Required work: Rewrite the lines below, swapping "hamburger menu icon" for "navigation menu icon" wherever it occurs and leaving everything else unchanged.

A block of data:
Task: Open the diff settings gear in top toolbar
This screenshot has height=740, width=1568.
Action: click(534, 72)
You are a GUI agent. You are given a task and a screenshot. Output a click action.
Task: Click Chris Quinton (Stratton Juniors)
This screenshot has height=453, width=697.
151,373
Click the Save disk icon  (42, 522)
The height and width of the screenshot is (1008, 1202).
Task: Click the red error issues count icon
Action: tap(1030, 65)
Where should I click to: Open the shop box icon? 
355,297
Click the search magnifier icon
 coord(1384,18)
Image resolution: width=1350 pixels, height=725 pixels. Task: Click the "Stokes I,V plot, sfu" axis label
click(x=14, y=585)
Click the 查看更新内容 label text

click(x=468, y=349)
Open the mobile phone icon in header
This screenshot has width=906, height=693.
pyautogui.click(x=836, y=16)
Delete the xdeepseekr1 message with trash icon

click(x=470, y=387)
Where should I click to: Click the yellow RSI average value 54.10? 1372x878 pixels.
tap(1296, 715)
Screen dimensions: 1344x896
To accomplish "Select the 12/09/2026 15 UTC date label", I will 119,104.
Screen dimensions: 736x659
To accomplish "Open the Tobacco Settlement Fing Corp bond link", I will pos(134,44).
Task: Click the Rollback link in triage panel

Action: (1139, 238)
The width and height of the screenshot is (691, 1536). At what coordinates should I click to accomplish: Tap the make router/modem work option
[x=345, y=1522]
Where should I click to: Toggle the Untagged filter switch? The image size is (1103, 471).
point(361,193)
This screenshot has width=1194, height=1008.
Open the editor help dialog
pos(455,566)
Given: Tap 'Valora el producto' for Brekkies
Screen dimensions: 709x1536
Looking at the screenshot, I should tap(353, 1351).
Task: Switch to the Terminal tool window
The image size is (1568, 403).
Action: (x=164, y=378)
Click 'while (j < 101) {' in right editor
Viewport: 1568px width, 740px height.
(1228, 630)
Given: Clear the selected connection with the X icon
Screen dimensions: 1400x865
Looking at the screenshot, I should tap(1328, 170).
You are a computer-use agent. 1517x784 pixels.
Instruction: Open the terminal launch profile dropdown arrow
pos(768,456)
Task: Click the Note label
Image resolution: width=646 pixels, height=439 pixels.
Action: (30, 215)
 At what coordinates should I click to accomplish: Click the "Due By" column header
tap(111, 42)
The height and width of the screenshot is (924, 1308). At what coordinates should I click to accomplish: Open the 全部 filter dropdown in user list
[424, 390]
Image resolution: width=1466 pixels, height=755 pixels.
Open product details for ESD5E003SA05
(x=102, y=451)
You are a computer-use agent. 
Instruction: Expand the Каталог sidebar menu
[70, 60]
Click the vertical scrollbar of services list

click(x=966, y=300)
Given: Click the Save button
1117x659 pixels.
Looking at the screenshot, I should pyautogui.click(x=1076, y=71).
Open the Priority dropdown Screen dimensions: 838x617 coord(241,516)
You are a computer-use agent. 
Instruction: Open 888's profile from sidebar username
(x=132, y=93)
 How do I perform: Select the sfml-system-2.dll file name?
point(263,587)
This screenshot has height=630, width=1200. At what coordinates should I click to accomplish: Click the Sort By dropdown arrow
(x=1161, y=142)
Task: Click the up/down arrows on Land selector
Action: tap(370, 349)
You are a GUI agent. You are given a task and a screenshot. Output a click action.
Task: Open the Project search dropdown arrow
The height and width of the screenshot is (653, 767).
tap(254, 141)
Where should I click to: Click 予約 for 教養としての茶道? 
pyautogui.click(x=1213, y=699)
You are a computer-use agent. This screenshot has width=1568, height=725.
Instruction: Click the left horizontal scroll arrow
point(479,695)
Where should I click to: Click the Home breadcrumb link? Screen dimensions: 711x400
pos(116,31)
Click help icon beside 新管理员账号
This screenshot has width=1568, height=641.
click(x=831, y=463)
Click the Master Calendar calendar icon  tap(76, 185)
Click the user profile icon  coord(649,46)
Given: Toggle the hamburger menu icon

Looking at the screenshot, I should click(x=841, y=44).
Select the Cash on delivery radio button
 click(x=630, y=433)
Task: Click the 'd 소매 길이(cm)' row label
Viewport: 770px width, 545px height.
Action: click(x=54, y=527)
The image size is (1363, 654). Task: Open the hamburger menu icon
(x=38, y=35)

Solution to this exercise:
Task: Open the diff settings gear in top toolbar
This screenshot has height=740, width=1568.
Action: click(534, 72)
You are a GUI agent. You are given a task and a screenshot. Output a click action.
Task: Click Chris Quinton (Stratton Juniors)
This screenshot has height=453, width=697.
151,373
Click the Save disk icon  (42, 522)
The height and width of the screenshot is (1008, 1202).
Task: Click the red error issues count icon
Action: tap(1030, 65)
Where should I click to: Open the shop box icon? 
355,297
Click the search magnifier icon
 coord(1384,18)
Image resolution: width=1350 pixels, height=725 pixels. Task: Click the "Stokes I,V plot, sfu" axis label
click(x=14, y=585)
Click the 查看更新内容 label text

click(x=468, y=349)
Open the mobile phone icon in header
This screenshot has width=906, height=693.
pyautogui.click(x=836, y=16)
Delete the xdeepseekr1 message with trash icon

click(x=470, y=387)
Where should I click to: Click the yellow RSI average value 54.10? 1372x878 pixels.
tap(1296, 715)
Screen dimensions: 1344x896
To accomplish "Select the 12/09/2026 15 UTC date label", I will 119,104.
Screen dimensions: 736x659
To accomplish "Open the Tobacco Settlement Fing Corp bond link", I will pos(134,44).
Task: Click the Rollback link in triage panel

Action: (1139, 238)
The width and height of the screenshot is (691, 1536). At what coordinates should I click to accomplish: Tap the make router/modem work option
[x=345, y=1522]
Where should I click to: Toggle the Untagged filter switch? The image size is (1103, 471).
point(361,193)
This screenshot has width=1194, height=1008.
Open the editor help dialog
pos(455,566)
Given: Tap 'Valora el producto' for Brekkies
Screen dimensions: 709x1536
Looking at the screenshot, I should tap(353, 1351).
Task: Switch to the Terminal tool window
The image size is (1568, 403).
Action: (x=164, y=378)
Click 'while (j < 101) {' in right editor
Viewport: 1568px width, 740px height.
(1228, 630)
Given: Clear the selected connection with the X icon
Screen dimensions: 1400x865
Looking at the screenshot, I should tap(1328, 170).
You are a computer-use agent. 1517x784 pixels.
Instruction: Open the terminal launch profile dropdown arrow
pos(768,456)
Task: Click the Note label
Image resolution: width=646 pixels, height=439 pixels.
Action: (30, 215)
 At what coordinates should I click to accomplish: Click the "Due By" column header
tap(111, 42)
The height and width of the screenshot is (924, 1308). At what coordinates should I click to accomplish: Open the 全部 filter dropdown in user list
[424, 390]
Image resolution: width=1466 pixels, height=755 pixels.
Open product details for ESD5E003SA05
(x=102, y=451)
You are a computer-use agent. 
Instruction: Expand the Каталог sidebar menu
[70, 60]
Click the vertical scrollbar of services list

click(x=966, y=300)
Given: Click the Save button
1117x659 pixels.
Looking at the screenshot, I should pyautogui.click(x=1076, y=71).
Open the Priority dropdown Screen dimensions: 838x617 coord(241,516)
You are a computer-use agent. 
Instruction: Open 888's profile from sidebar username
(x=132, y=93)
 How do I perform: Select the sfml-system-2.dll file name?
point(263,587)
This screenshot has height=630, width=1200. At what coordinates should I click to accomplish: Click the Sort By dropdown arrow
(x=1161, y=142)
Task: Click the up/down arrows on Land selector
Action: tap(370, 349)
You are a GUI agent. You are given a task and a screenshot. Output a click action.
Task: Open the Project search dropdown arrow
The height and width of the screenshot is (653, 767).
tap(254, 141)
Where should I click to: Click 予約 for 教養としての茶道? 
pyautogui.click(x=1213, y=699)
You are a computer-use agent. This screenshot has width=1568, height=725.
Instruction: Click the left horizontal scroll arrow
point(479,695)
Where should I click to: Click the Home breadcrumb link? Screen dimensions: 711x400
pos(116,31)
Click help icon beside 新管理员账号
This screenshot has width=1568, height=641.
click(x=831, y=463)
Click the Master Calendar calendar icon  tap(76, 185)
Click the user profile icon  coord(649,46)
Given: Toggle the navigation menu icon

Looking at the screenshot, I should click(x=841, y=44).
Select the Cash on delivery radio button
 click(x=630, y=433)
Task: Click the 'd 소매 길이(cm)' row label
Viewport: 770px width, 545px height.
Action: click(x=54, y=527)
The image size is (1363, 654). Task: Open the navigation menu icon
(x=38, y=35)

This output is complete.